What you have to do >>
From the line containing "Task: Open the light Color swatch picker" down to the final entry below, restate each line word for word.

Stored data entries
*** Block opens ***

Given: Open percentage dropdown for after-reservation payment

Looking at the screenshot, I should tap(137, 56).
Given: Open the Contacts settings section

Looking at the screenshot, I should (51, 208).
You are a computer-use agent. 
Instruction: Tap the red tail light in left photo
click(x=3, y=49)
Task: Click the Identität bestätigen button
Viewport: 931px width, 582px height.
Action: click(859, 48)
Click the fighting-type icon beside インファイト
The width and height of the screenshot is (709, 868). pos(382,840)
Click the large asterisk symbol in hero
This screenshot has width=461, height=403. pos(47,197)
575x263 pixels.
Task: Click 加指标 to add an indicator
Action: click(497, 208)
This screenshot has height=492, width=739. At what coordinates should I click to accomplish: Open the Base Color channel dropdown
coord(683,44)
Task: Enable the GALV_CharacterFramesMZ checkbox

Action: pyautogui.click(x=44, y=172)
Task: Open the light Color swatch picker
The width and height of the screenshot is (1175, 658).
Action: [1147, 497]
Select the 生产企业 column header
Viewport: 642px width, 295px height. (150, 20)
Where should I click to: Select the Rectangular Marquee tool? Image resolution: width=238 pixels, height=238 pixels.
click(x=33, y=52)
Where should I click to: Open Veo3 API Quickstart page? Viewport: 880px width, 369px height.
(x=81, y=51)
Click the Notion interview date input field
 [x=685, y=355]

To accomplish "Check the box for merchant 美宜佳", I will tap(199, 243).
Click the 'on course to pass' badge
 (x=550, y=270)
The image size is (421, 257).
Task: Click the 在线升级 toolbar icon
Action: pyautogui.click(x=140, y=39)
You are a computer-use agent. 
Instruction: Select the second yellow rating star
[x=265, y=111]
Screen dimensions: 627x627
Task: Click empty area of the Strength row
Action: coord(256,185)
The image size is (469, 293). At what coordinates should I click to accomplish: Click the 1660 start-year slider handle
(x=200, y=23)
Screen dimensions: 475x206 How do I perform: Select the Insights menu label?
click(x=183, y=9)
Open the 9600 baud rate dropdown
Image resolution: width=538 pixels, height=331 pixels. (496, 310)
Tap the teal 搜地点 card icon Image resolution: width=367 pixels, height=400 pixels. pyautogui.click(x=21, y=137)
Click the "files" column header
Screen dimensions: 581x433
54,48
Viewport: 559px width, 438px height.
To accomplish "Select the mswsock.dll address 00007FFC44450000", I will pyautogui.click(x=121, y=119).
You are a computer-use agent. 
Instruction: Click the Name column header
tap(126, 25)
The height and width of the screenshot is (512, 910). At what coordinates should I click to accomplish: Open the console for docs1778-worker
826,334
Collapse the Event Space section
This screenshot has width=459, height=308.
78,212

*** Block closes ***

Solution below >>
Task: Open the light Color swatch picker
The width and height of the screenshot is (1175, 658).
Action: [1147, 497]
Select the 生产企业 column header
Viewport: 642px width, 295px height. (150, 20)
Where should I click to: Select the Rectangular Marquee tool? Image resolution: width=238 pixels, height=238 pixels.
click(x=33, y=52)
Where should I click to: Open Veo3 API Quickstart page? Viewport: 880px width, 369px height.
(x=81, y=51)
Click the Notion interview date input field
 [x=685, y=355]

To accomplish "Check the box for merchant 美宜佳", I will tap(199, 243).
Click the 'on course to pass' badge
 (x=550, y=270)
The image size is (421, 257).
Task: Click the 在线升级 toolbar icon
Action: pyautogui.click(x=140, y=39)
You are a computer-use agent. 
Instruction: Select the second yellow rating star
[x=265, y=111]
Screen dimensions: 627x627
Task: Click empty area of the Strength row
Action: coord(256,185)
The image size is (469, 293). At what coordinates should I click to accomplish: Click the 1660 start-year slider handle
(x=200, y=23)
Screen dimensions: 475x206 How do I perform: Select the Insights menu label?
click(x=183, y=9)
Open the 9600 baud rate dropdown
Image resolution: width=538 pixels, height=331 pixels. (496, 310)
Tap the teal 搜地点 card icon Image resolution: width=367 pixels, height=400 pixels. pyautogui.click(x=21, y=137)
Click the "files" column header
Screen dimensions: 581x433
54,48
Viewport: 559px width, 438px height.
To accomplish "Select the mswsock.dll address 00007FFC44450000", I will pyautogui.click(x=121, y=119).
You are a computer-use agent. 
Instruction: Click the Name column header
tap(126, 25)
The height and width of the screenshot is (512, 910). At what coordinates should I click to accomplish: Open the console for docs1778-worker
826,334
Collapse the Event Space section
This screenshot has width=459, height=308.
78,212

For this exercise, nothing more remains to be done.